--- TEXT PROVIDED ---

Sunday, December 18, 2005

Assuming We Know (4)


I confess: I have not a clue what blood purity and soil mysticism mean. I read this stuff and find that I'm baffled and confused. Maybe it's evidence of my mongrelism. Below we'll look more closely at Darre, a figure we've dealt with before here. He concerns us for two reasons: he is still a major figure in the ecology movement, whether most ecologists know of him or not; and he is also a key figure in how we view the Palestinians today.

People cannot be Human, according to the line of reasoning that follows from Herder, Fichte, Darre and others, unless they have a community to be one of, like images that cannot exist in a mirror without something to reflect. And to be legitimate and authentic as a group one must be in a place, legitimately rather than contingently. To be of a place means to be from the place of ones blood group wherefrom the soil emanates spirit or something. It's more or less beyond me. What I do know is that some people believe deeply in the idea that there is a special place for special people, and that if one removes them from that place they cannot live as authentic people any longer. Look for example at the Palestinians, exiled from the land they have lived in forever, now expelled by the Zionist (whatever the cliche of the day is today.) Whatever this crap is about, some of our own fellow Western and modernist citizens are right into it, so much so that they go nuts raging about Israelis, become cheerleaders for terrorists, and ht the West with more passion than they love their children, as one might gather from the story of the demise of Rachel Corrie.

---

**REQUIRED TASKS**
**1.** Name every individual person the post mentions by name.
**2.** Repeat word for word everything in the post from "I confess: I" down to "the Palestinians today.".

--- DATA EXCERPT ---

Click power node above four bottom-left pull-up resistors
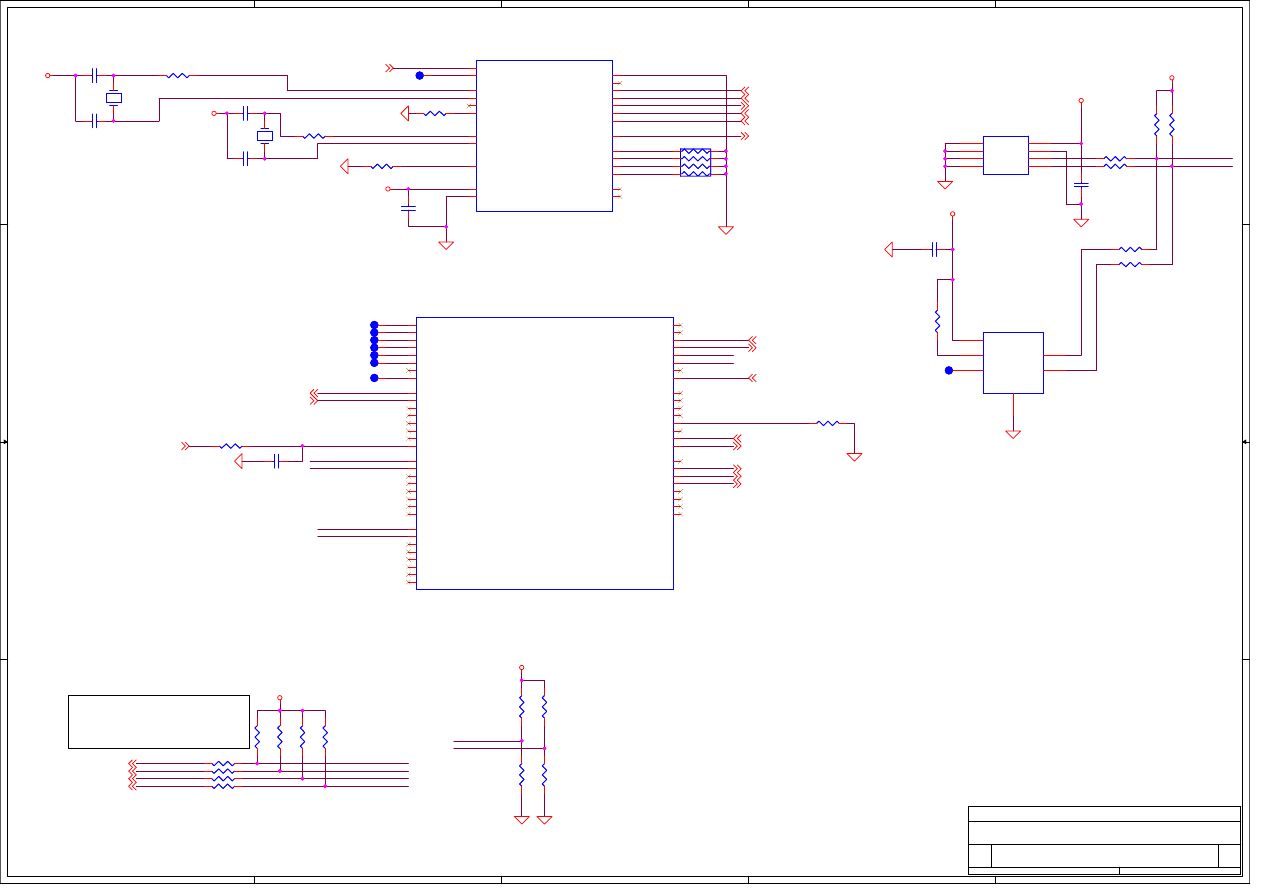 280,698
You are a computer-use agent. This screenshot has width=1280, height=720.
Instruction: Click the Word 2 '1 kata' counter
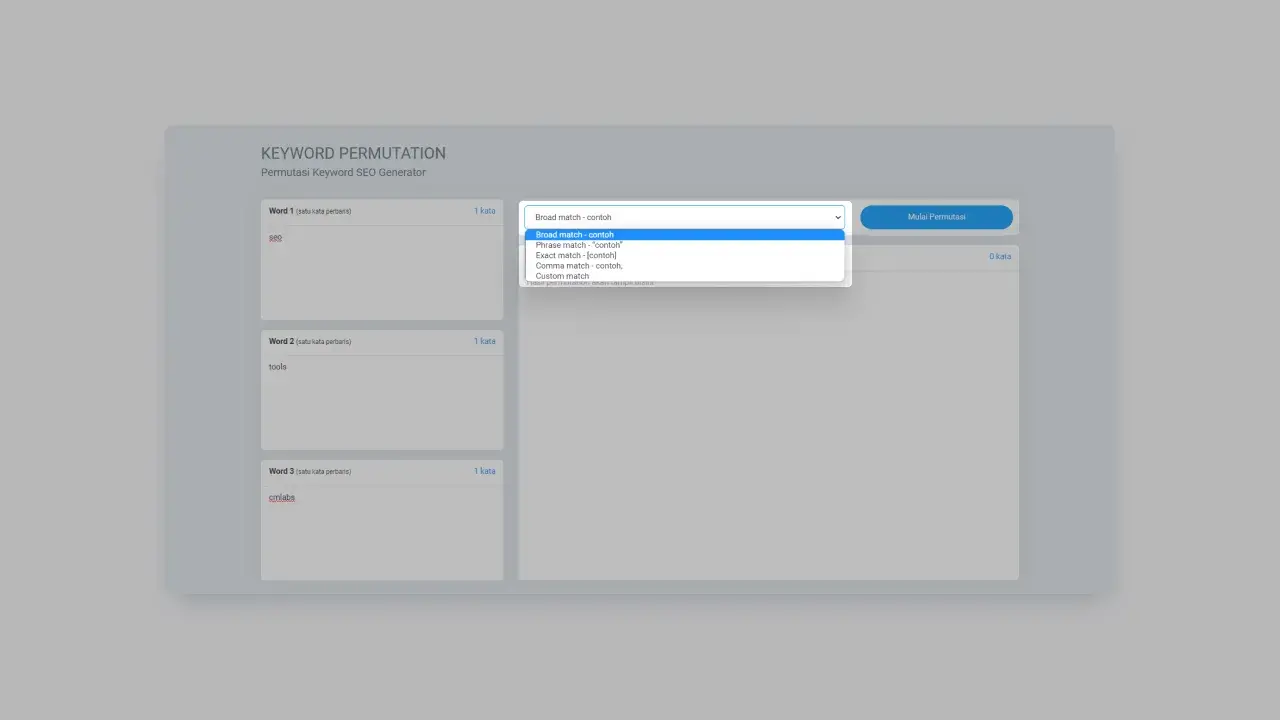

---

**EXERCISE SOLUTIONS**
**1.** Darre, Herder, Fichte, Rachel Corrie

**2.**
I confess: I have not a clue what blood purity and soil mysticism mean. I read this stuff and find that I'm baffled and confused. Maybe it's evidence of my mongrelism. Below we'll look more closely at Darre, a figure we've dealt with before here. He concerns us for two reasons: he is still a major figure in the ecology movement, whether most ecologists know of him or not; and he is also a key figure in how we view the Palestinians today.